As influential as it was, National Lampoon is a magazine that would not be able to exist today’s world. Just looking at the cover of most issues of National Lampoon would reduce today’s special little snowflakes to the point of hysteria. In Drunk Stoned Brilliant Dead, National Lampoon‘s publisher claims that the Lampoon ultimately ceased publication because the religious right threatened to boycott any company that advertised in the magazine. Today, it would be the “safe space” crowd complaining that the magazine did not come with proper trigger warnings. Lena Dunham would look at one issue and go into a rage spiral. Salon would publish a hundred hand-wringing think pieces about how National Lampoon was the worst thing since Ted Cruz. Colleges would ban it and religious groups would still burn it. National Lampoon was a magazine that went out of its way to be offensive to both the left and the right but, as editor-in-chief Tony Hendra puts it, the job of satire is to make those in power feel uncomfortable. By poking fun at everything and challenging its readers, National Lampoon exposed the absurdity behind both the country’s prejudices and some of its most sacred beliefs.
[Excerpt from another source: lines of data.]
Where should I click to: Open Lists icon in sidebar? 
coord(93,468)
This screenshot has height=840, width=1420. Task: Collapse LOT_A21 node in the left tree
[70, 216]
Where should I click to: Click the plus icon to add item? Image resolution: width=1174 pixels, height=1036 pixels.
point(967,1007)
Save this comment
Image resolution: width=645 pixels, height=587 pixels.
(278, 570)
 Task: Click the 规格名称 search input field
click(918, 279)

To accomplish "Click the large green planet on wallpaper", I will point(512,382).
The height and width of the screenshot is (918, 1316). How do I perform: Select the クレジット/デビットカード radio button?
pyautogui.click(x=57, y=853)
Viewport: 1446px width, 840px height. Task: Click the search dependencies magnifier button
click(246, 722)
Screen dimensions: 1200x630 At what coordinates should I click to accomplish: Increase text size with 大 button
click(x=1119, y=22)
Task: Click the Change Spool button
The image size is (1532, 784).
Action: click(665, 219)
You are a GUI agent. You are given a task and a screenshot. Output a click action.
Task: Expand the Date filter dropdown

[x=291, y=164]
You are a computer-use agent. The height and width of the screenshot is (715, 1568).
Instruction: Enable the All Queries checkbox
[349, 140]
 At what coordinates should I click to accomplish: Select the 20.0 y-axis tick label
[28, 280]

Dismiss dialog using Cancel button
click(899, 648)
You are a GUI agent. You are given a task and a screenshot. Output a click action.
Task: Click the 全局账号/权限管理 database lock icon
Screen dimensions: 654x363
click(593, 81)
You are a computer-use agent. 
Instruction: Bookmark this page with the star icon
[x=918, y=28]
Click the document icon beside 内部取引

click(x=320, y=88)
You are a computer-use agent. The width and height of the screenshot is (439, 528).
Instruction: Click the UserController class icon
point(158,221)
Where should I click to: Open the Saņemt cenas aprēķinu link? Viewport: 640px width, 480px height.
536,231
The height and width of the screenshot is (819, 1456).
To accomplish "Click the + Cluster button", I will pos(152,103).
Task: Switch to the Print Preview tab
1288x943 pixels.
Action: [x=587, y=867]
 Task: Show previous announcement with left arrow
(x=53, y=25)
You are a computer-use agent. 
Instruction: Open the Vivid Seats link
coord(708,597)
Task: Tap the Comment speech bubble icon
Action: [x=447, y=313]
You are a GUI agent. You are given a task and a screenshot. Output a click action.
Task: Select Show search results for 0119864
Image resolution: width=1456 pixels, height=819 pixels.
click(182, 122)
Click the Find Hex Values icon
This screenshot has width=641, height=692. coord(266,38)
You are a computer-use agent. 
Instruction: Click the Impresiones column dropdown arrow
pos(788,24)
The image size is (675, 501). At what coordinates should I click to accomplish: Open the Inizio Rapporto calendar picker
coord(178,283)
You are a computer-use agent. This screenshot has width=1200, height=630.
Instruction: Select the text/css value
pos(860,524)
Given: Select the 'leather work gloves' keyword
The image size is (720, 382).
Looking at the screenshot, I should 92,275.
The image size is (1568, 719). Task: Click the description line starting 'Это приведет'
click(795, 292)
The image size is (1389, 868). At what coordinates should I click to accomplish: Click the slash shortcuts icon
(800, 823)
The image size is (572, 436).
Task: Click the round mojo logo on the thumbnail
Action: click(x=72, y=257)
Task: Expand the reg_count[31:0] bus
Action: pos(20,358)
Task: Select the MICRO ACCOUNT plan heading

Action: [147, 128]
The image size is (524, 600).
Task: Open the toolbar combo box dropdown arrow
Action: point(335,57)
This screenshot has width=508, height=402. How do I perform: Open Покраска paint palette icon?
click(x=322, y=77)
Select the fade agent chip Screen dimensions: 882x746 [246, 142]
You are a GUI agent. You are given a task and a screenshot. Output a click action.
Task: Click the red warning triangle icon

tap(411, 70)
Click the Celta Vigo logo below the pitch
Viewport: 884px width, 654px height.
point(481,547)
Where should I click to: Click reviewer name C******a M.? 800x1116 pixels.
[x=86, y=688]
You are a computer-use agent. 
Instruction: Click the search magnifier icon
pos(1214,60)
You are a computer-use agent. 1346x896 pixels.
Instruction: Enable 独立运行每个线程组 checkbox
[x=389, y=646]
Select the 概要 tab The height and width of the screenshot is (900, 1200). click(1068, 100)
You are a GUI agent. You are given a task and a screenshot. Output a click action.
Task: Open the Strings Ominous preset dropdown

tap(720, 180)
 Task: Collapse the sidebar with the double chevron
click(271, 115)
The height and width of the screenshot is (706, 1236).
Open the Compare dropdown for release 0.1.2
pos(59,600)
Drunk Stoned Brilliant Dead follows the National Lampoon from its founding to its ignominious end. Along with interviews with Lampoon alumni, it also features archival footage of both Lemmings and The Radio Show, providing glimpses of Christopher Guest, Bill Murray, John Belushi, Gilda Radner, and Harold Ramis before they became famous. There are also interviews with celebrity admirers of the Lampoon who talk about how the magazine inspired their own work. It makes sense that Judd Apatow was interviewed and Kevin Bacon made his screen debut in Animal House but what was Billy Bob Thornton doing there?
Unfortunately, drunk, stoned, brilliant, and dead describes some of the most important and talented figures in the Lampoon‘s history. The documentary especially focuses on Doug Kenney, the Lampoon’s co-founder. Everyone interviewed agrees that Kenney was a comedic genius who was also often emotionally troubled and who would vanish for months on end. After the initial critical failure of Caddyshack, Kenney disappeared in Hawaii. His body was later discovered at the bottom of the cliff. Did Kenney jump or did he slip or, as director John Landis suggests, was he murdered by a drug dealer? Nobody seems to know but Kenney’s ghost haunts the documentary. This collection of very funny people get very serious when it comes time to talk about Kenney’s death. Even Chevy Chase briefly redeems himself after years of bad publicity when he gets choked up.
Drunk Stoned Brilliant Dead is tribute to both a magazine and a bygone era. See it before it gets banned.